History log of /linux-master/include/linux/pagewalk.h
Revision Date Author Comments
# 49b06385 04-Aug-2023 Suren Baghdasaryan <surenb@google.com>

mm: enable page walking API to lock vmas during the walk

walk_page_range() and friends often operate under write-locked mmap_lock.
With introduction of vma locks, the vmas have to be locked as well during
such walks to prevent concurrent page faults in these areas. Add an
additional member to mm_walk_ops to indicate locking requirements for the
walk.

The change ensures that page walks which prevent concurrent page faults
by write-locking mmap_lock, operate correctly after introduction of
per-vma locks. With per-vma locks page faults can be handled under vma
lock without taking mmap_lock at all, so write locking mmap_lock would
not stop them. The change ensures vmas are properly locked during such
walks.

A sample issue this solves is do_mbind() performing queue_pages_range()
to queue pages for migration. Without this change a concurrent page
can be faulted into the area and be left out of migration.

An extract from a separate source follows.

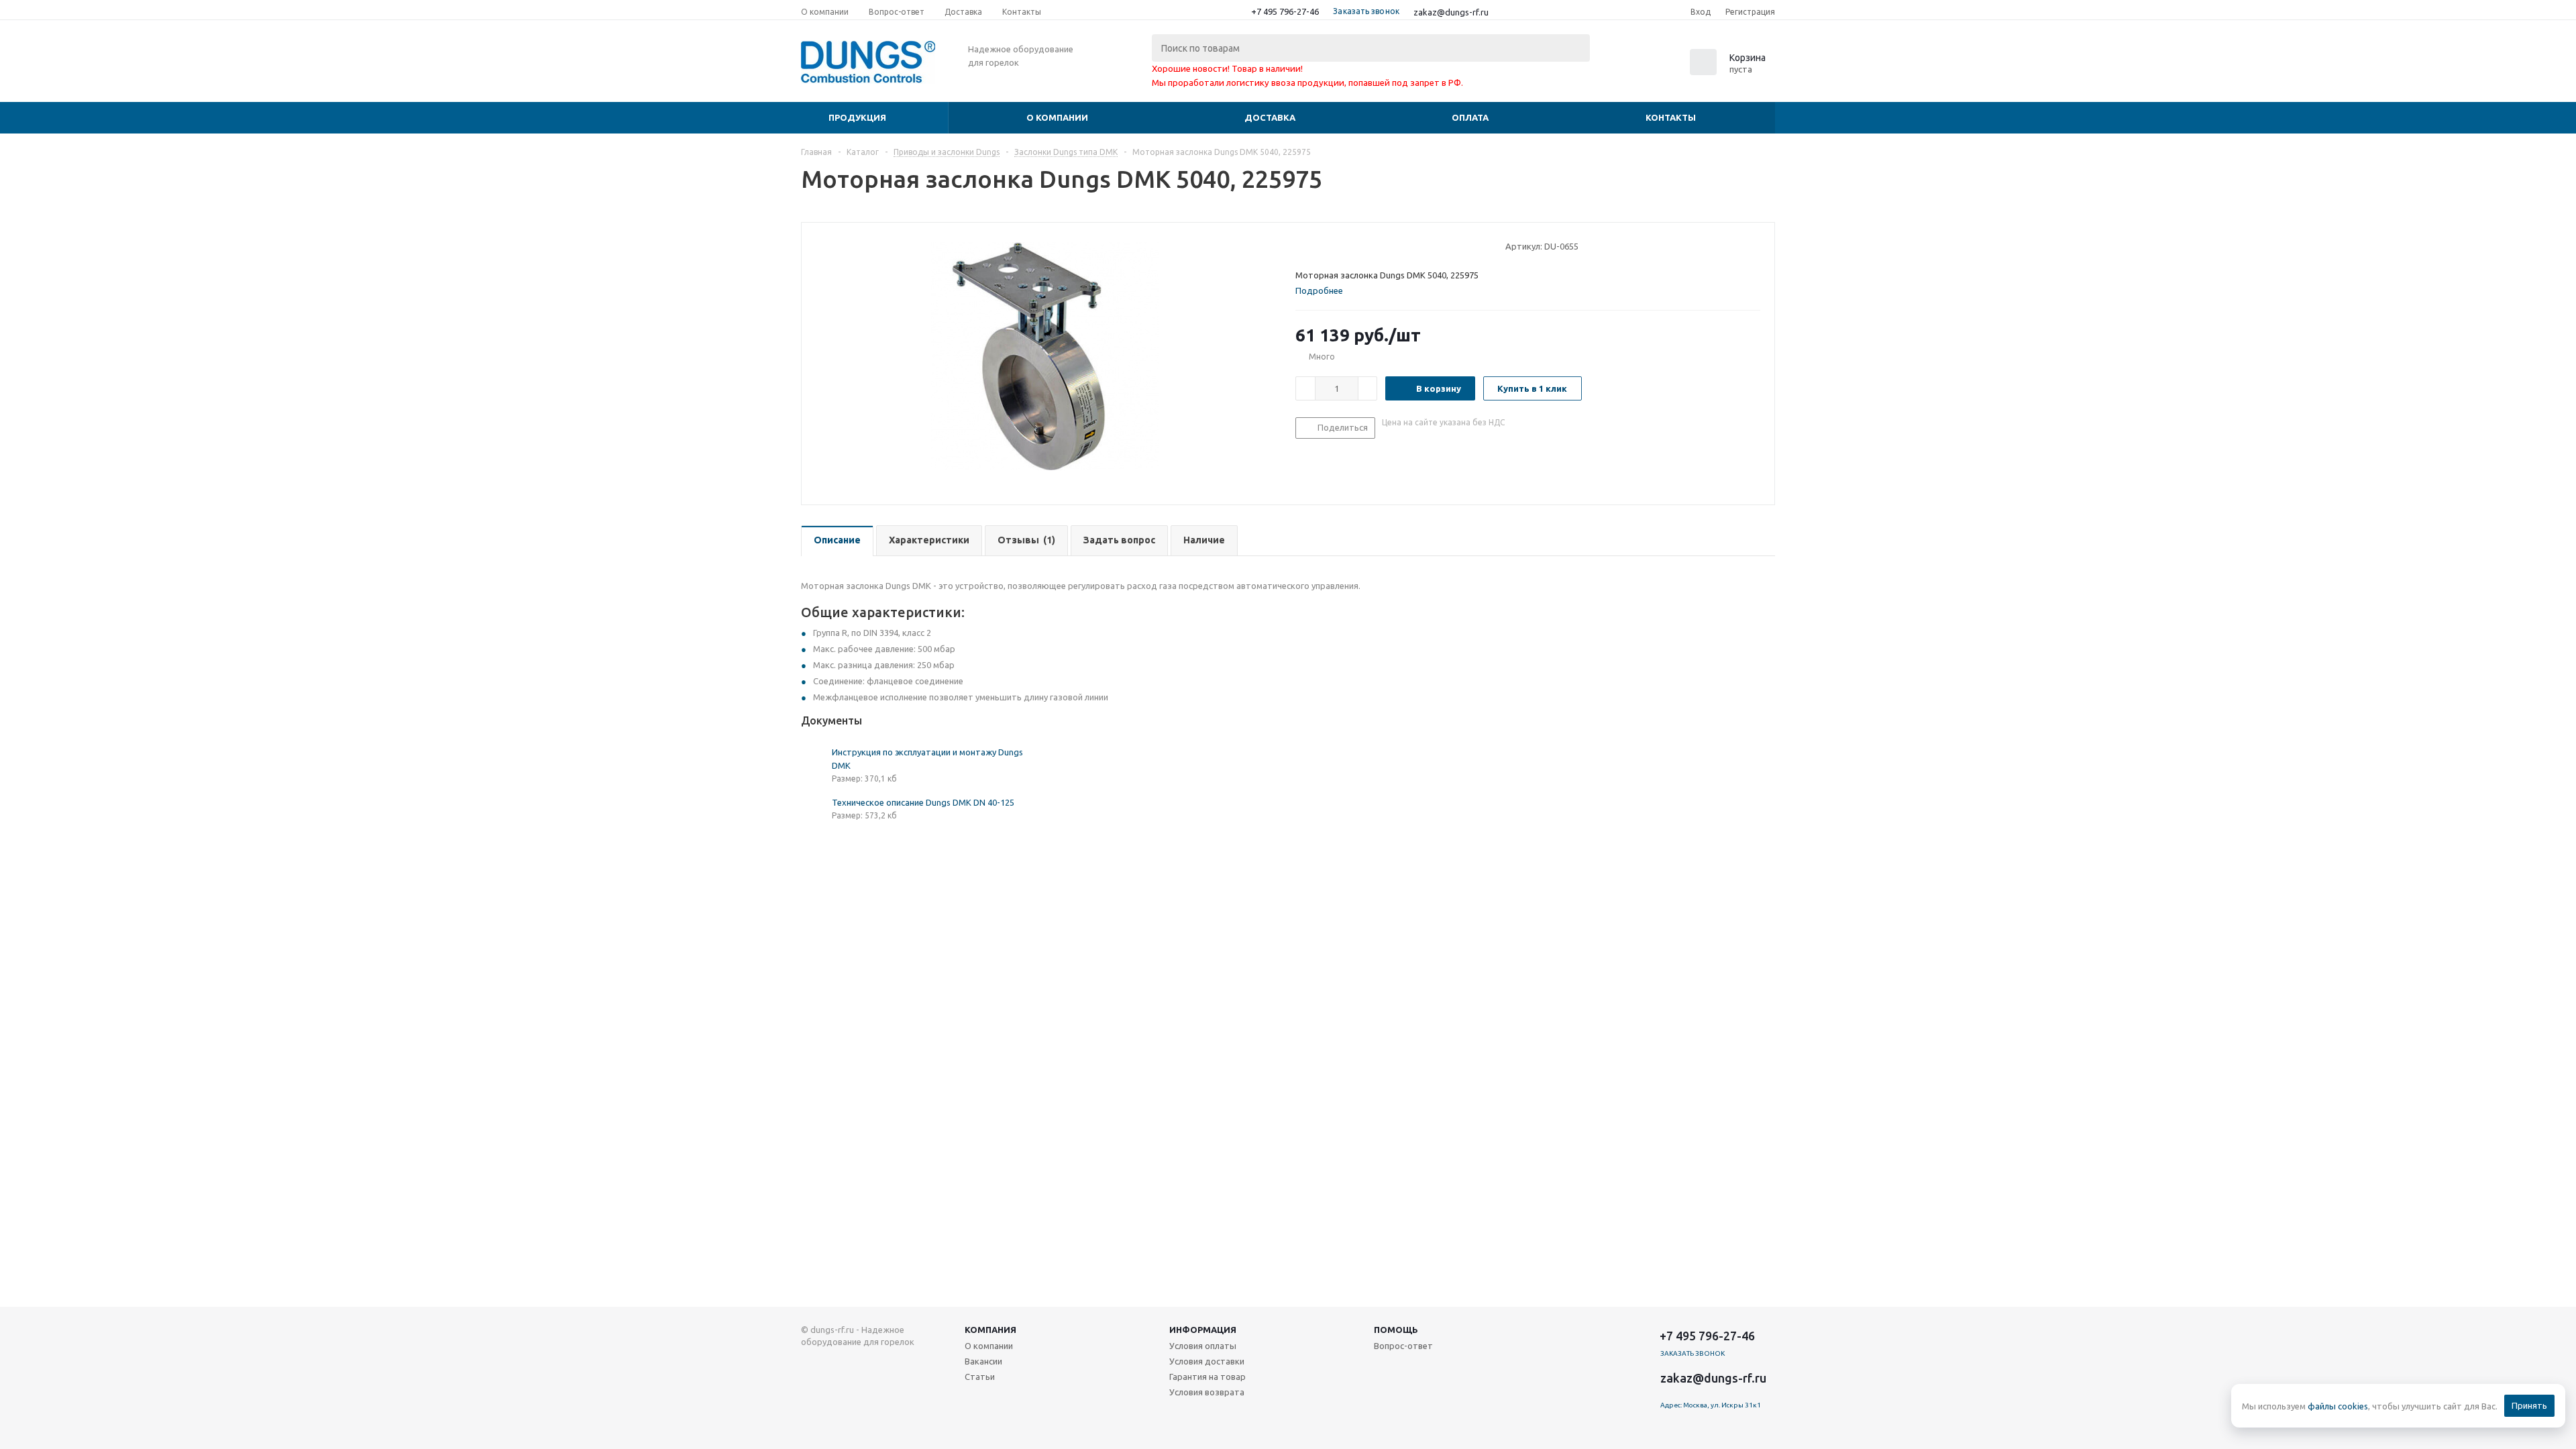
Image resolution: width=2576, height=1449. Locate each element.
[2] (1314, 245)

Link: https://lkml.kernel.org/r/20230804152724.3090321-2-surenb@google.com
Signed-off-by: Suren Baghdasaryan <surenb@google.com>
Suggested-by: Linus Torvalds <torvalds@linuxfoundation.org>
Suggested-by: Jann Horn <jannh@google.com>
Cc: David Hildenbrand <david@redhat.com>
Cc: Davidlohr Bueso <dave@stgolabs.net>
Cc: Hugh Dickins <hughd@google.com>
Cc: Johannes Weiner <hannes@cmpxchg.org>
Cc: Laurent Dufour <ldufour@linux.ibm.com>
Cc: Liam Howlett <liam.howlett@oracle.com>
Cc: Matthew Wilcox (Oracle) <willy@infradead.org>
Cc: Michal Hocko <mhocko@suse.com>
Cc: Michel Lespinasse <michel@lespinasse.org>
Cc: Peter Xu <peterx@redhat.com>
Cc: Vlastimil Babka <vbabka@suse.cz>
Cc: <stable@vger.kernel.org>
Signed-off-by: Andrew Morton <akpm@linux-foundation.org>


# dd361e50 16-Dec-2022 Peter Xu <peterx@redhat.com>

mm/hugetlb: make walk_hugetlb_range() safe to pmd unshare

Since walk_hugetlb_range() walks the pgtable, it needs the vma lock to
make sure the pgtable page will not be freed concurrently.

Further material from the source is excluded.